**Brief:** No pictures in the copy, please: retype all the records exactly.

── Record set ──

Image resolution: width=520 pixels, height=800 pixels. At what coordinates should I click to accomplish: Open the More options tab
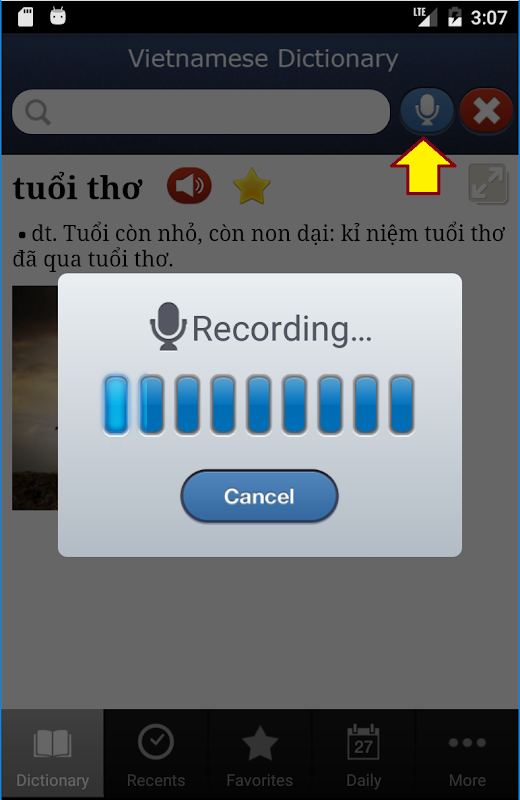click(x=467, y=753)
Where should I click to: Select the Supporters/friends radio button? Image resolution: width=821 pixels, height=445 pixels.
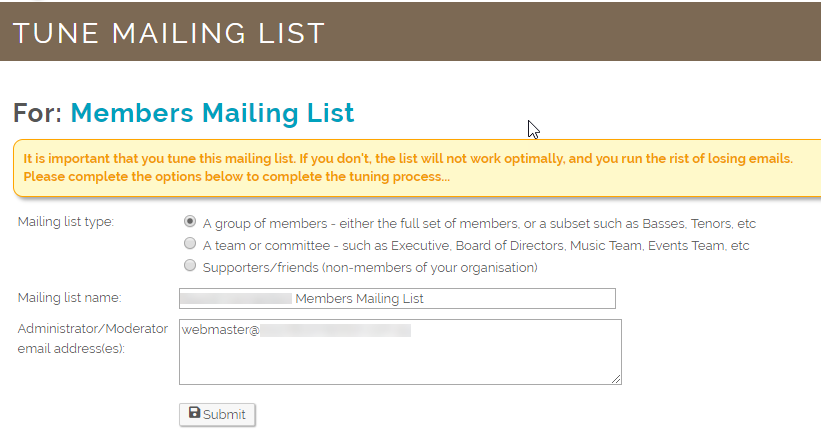pos(190,265)
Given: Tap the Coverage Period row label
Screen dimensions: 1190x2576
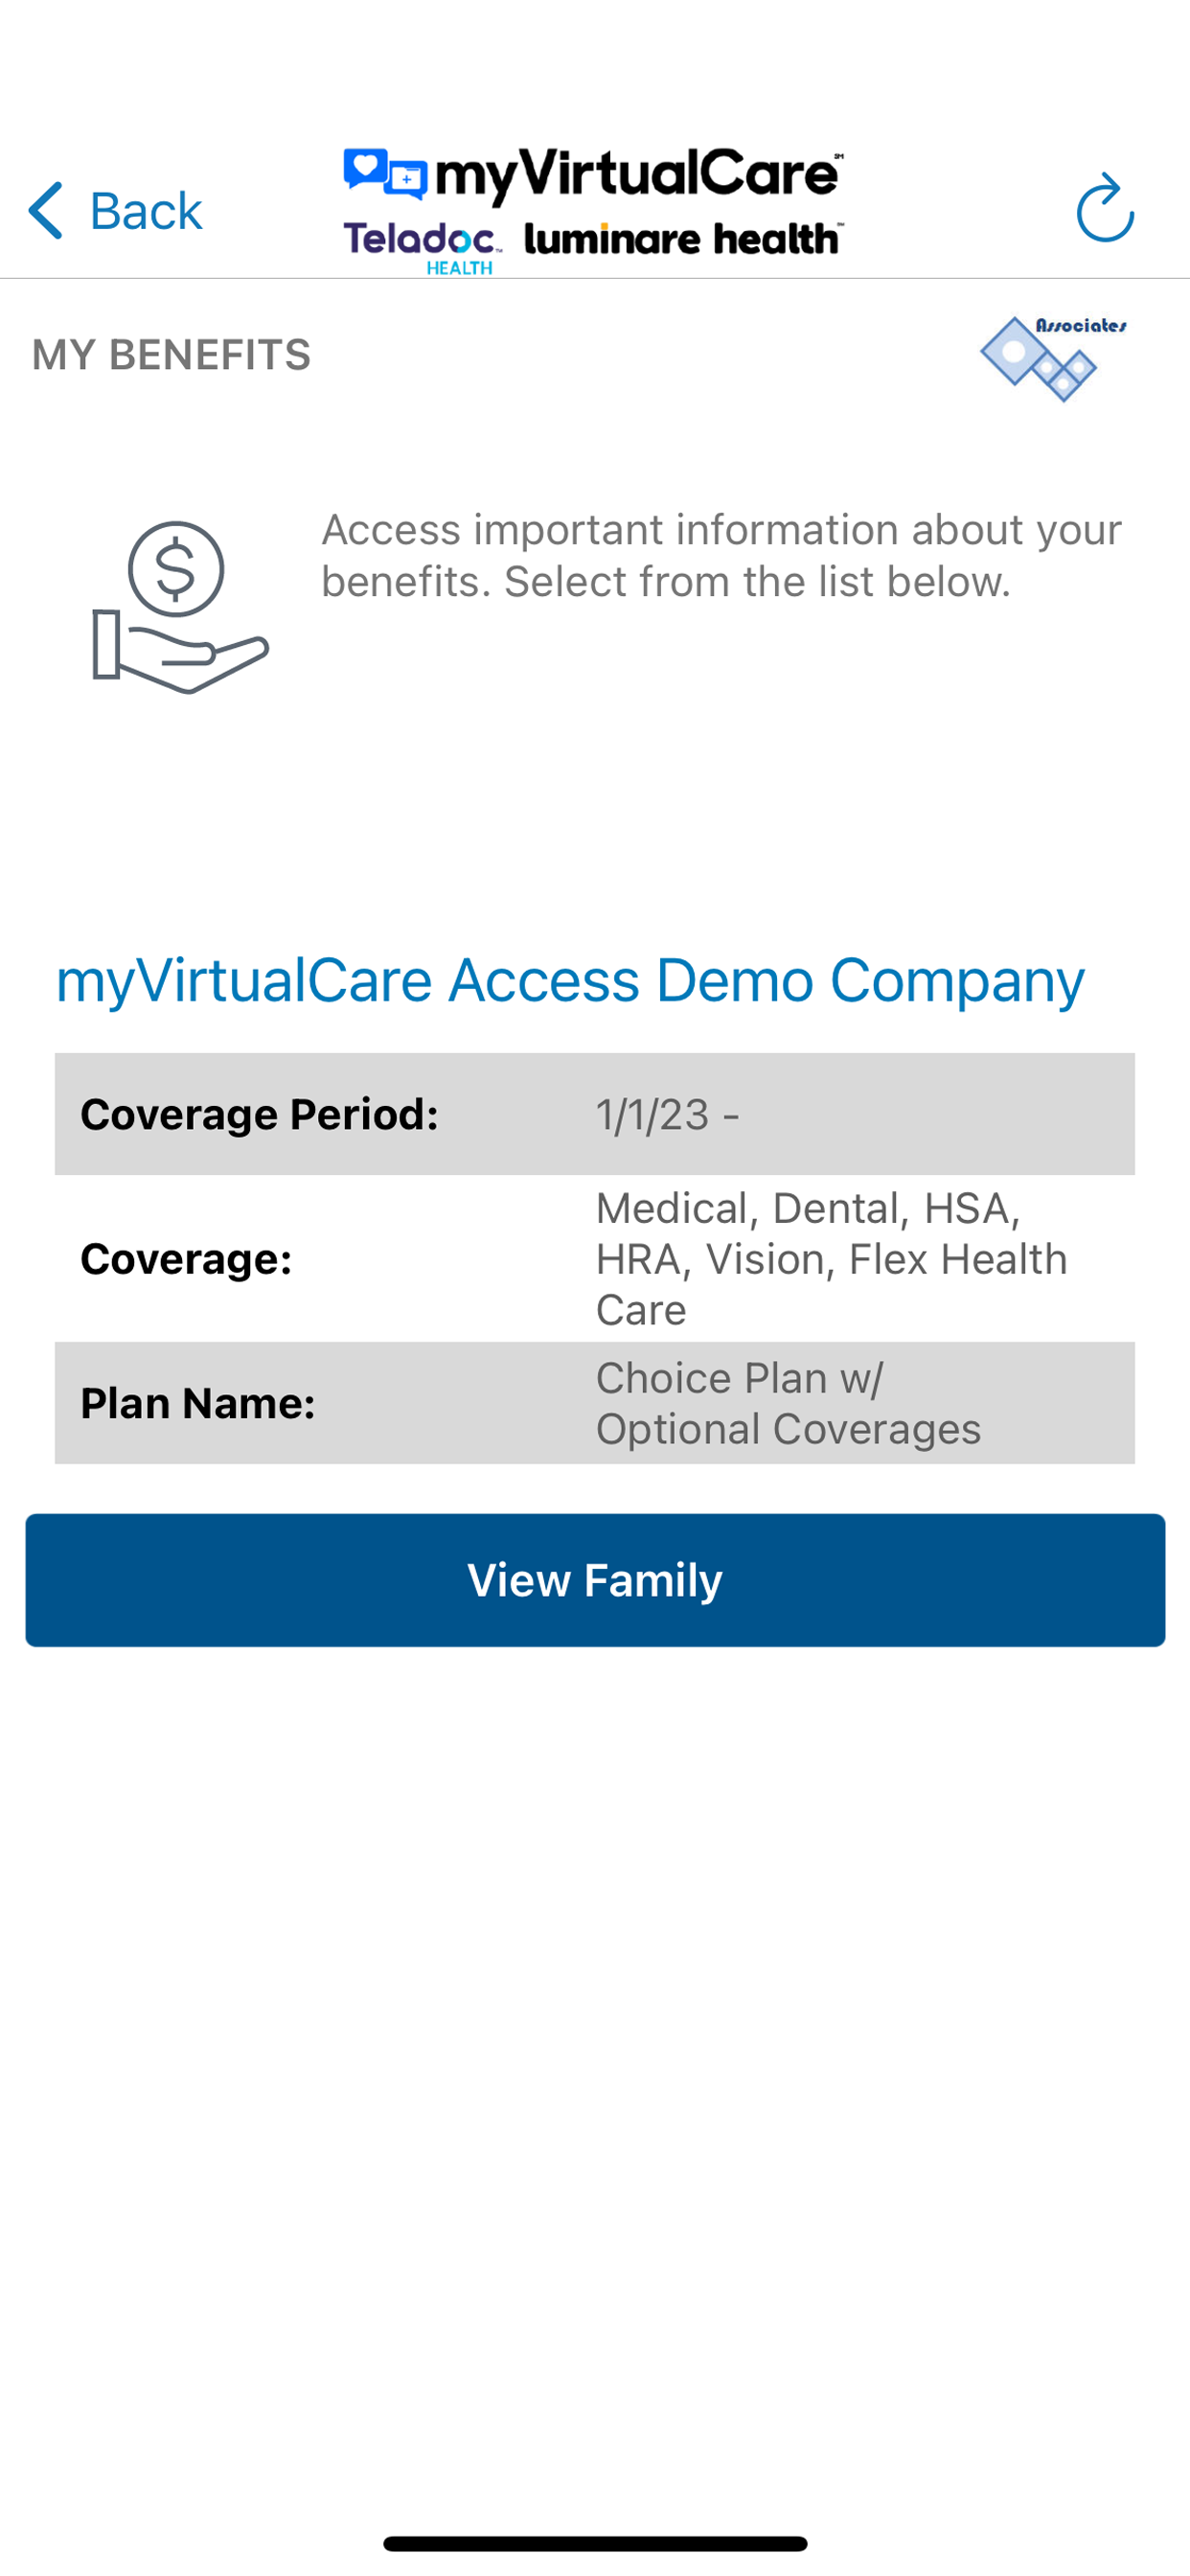Looking at the screenshot, I should tap(260, 1114).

───

**Your response:**
Image resolution: width=520 pixels, height=800 pixels. At what coordinates should I click to accomplish: Open the More options tab
click(x=467, y=753)
Where should I click to: Select the Supporters/friends radio button? Image resolution: width=821 pixels, height=445 pixels.
pos(190,265)
Given: Tap the Coverage Period row label
Screen dimensions: 1190x2576
Looking at the screenshot, I should tap(260, 1114).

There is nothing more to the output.